同社は、2024年4月に策定した同アクションプランで、2019年を基準に2030年までに再エネを300~700MWに拡大する目標を掲げている。2023年度末時点では320MWだったため、目標に向けた取り組みが着実に進んでいることを示している。
主な取組み内容は、これまで継続して進めてきた太陽光発電所の開発、既存水力発電所のリパワリング、洋上風力発電への参画、コーポレートPPAの締結などを含む。
さらに、2024年12月には山口県で同社初となる系統用蓄電所(10MW/30MWh)の建設を開始するなど、再エネの導入と合わせて蓄電所を通じた調整力の確保にも本格的に取り組んでいる。
また、2025年1月には島根原子力発電所2号機(出力:820MW)の運転再開を発表しており、2024年度は同社の電源構成に原子力が復帰した年となった。
エネハブのPPAデータベースによると、中国電力はこれまでに複数のPPA契約を締結している。

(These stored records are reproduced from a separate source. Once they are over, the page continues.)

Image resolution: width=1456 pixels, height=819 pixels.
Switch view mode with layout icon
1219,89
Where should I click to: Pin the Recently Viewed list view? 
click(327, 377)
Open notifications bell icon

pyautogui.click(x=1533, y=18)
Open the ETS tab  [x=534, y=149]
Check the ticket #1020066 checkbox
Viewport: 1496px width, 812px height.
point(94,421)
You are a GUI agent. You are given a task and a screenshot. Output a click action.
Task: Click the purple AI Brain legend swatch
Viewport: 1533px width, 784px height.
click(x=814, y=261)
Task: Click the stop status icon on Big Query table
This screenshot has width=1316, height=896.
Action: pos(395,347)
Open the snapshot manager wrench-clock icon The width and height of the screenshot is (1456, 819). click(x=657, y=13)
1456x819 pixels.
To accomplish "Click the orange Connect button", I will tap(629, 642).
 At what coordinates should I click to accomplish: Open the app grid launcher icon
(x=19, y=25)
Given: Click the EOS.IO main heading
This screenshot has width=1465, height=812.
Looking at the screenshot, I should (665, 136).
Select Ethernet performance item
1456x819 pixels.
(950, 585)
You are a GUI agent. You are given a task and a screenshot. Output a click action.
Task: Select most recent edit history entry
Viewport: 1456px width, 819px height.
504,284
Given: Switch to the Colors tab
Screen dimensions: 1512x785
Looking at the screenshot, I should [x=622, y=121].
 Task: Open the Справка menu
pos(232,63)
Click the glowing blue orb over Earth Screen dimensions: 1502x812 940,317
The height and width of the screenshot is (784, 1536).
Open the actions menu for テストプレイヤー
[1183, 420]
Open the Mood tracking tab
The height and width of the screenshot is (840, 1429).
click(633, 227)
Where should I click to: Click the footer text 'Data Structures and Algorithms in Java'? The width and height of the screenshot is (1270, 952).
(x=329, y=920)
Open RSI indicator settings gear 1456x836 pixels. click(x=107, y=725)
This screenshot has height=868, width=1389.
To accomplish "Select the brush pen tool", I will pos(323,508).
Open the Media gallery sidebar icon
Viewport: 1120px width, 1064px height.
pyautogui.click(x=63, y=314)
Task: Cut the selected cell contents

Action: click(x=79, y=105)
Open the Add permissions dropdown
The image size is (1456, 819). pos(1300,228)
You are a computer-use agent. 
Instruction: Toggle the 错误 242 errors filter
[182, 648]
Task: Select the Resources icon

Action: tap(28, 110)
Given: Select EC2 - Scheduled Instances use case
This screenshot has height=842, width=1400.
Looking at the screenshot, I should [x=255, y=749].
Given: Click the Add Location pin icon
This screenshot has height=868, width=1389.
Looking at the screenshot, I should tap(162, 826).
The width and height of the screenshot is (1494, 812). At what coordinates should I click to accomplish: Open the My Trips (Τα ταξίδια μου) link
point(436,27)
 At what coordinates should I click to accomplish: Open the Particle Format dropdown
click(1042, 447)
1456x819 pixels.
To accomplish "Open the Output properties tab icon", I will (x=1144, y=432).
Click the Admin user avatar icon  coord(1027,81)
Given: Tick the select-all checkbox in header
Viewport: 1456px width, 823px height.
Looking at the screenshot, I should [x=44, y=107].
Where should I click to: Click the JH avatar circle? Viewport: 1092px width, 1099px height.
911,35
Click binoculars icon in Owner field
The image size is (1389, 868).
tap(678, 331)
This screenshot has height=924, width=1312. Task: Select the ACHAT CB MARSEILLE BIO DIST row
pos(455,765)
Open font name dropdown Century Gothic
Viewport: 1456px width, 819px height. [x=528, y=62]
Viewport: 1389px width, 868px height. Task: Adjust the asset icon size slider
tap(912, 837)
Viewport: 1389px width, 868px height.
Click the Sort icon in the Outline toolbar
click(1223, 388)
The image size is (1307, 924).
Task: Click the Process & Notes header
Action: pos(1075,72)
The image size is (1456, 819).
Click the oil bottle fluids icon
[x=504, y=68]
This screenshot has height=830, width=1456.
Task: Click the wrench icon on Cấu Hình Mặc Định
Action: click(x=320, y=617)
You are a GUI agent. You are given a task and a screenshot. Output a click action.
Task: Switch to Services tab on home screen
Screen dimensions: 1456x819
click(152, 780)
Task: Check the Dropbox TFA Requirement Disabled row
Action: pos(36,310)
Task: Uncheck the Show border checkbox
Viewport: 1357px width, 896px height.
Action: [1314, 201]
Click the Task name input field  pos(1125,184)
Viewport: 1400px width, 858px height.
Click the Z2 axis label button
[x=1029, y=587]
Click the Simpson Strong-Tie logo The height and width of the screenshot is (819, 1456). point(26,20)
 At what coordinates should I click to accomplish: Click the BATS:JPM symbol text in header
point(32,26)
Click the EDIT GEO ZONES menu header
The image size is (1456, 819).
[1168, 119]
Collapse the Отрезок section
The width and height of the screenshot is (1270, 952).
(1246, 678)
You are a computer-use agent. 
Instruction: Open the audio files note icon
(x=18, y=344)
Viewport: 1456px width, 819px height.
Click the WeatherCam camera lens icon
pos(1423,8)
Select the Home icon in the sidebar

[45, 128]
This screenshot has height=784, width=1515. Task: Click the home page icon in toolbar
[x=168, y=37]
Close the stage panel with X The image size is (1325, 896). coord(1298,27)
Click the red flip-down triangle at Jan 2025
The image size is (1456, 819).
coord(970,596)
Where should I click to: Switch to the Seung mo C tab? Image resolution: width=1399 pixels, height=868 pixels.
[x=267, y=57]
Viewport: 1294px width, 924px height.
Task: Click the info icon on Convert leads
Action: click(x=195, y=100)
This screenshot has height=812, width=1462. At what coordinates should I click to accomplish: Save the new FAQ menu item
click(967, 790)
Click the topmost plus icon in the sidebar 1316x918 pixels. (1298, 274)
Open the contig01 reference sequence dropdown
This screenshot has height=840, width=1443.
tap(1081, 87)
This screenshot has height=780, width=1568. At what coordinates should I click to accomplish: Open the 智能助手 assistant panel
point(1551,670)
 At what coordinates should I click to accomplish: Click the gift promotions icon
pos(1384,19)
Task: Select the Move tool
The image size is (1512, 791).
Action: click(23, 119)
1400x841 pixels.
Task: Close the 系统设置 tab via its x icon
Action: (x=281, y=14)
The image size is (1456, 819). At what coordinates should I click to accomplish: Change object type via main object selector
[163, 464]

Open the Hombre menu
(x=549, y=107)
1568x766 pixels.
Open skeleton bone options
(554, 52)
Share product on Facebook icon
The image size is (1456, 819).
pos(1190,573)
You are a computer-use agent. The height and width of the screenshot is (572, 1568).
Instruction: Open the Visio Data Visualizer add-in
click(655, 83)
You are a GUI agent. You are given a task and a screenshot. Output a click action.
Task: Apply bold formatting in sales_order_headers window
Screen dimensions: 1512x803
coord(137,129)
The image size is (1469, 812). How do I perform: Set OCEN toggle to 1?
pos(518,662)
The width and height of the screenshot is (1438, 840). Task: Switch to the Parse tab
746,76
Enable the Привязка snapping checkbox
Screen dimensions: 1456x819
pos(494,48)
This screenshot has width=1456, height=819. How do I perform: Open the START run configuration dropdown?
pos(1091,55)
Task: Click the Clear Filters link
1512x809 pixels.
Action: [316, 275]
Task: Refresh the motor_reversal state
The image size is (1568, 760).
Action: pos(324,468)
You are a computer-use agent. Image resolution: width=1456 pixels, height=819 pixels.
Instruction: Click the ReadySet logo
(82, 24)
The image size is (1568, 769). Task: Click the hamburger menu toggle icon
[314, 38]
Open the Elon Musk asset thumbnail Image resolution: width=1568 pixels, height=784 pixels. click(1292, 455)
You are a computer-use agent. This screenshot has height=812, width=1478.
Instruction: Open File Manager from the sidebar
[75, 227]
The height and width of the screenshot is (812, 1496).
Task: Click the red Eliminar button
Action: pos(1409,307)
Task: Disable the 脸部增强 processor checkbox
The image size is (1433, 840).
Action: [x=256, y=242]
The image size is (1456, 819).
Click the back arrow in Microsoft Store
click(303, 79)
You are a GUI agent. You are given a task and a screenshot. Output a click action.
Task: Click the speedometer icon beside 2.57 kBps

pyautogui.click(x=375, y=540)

2023年6月にはJR西日本と90MW、2024年1月には東洋鋼鈑と64MWのオフサイトPPA契約を締結している。これにより、同社は今後数年間で再エネ導入目標に近づけるための開発を進めていく見通しだ。
直近では、2025年4月22日に運転を開始した福岡県北九州市の「ひびき灘沖浮体式洋上風力発電所」(出力:3.0MW)にも参画しており、再エネ分野での多角化にも取り組んでいる。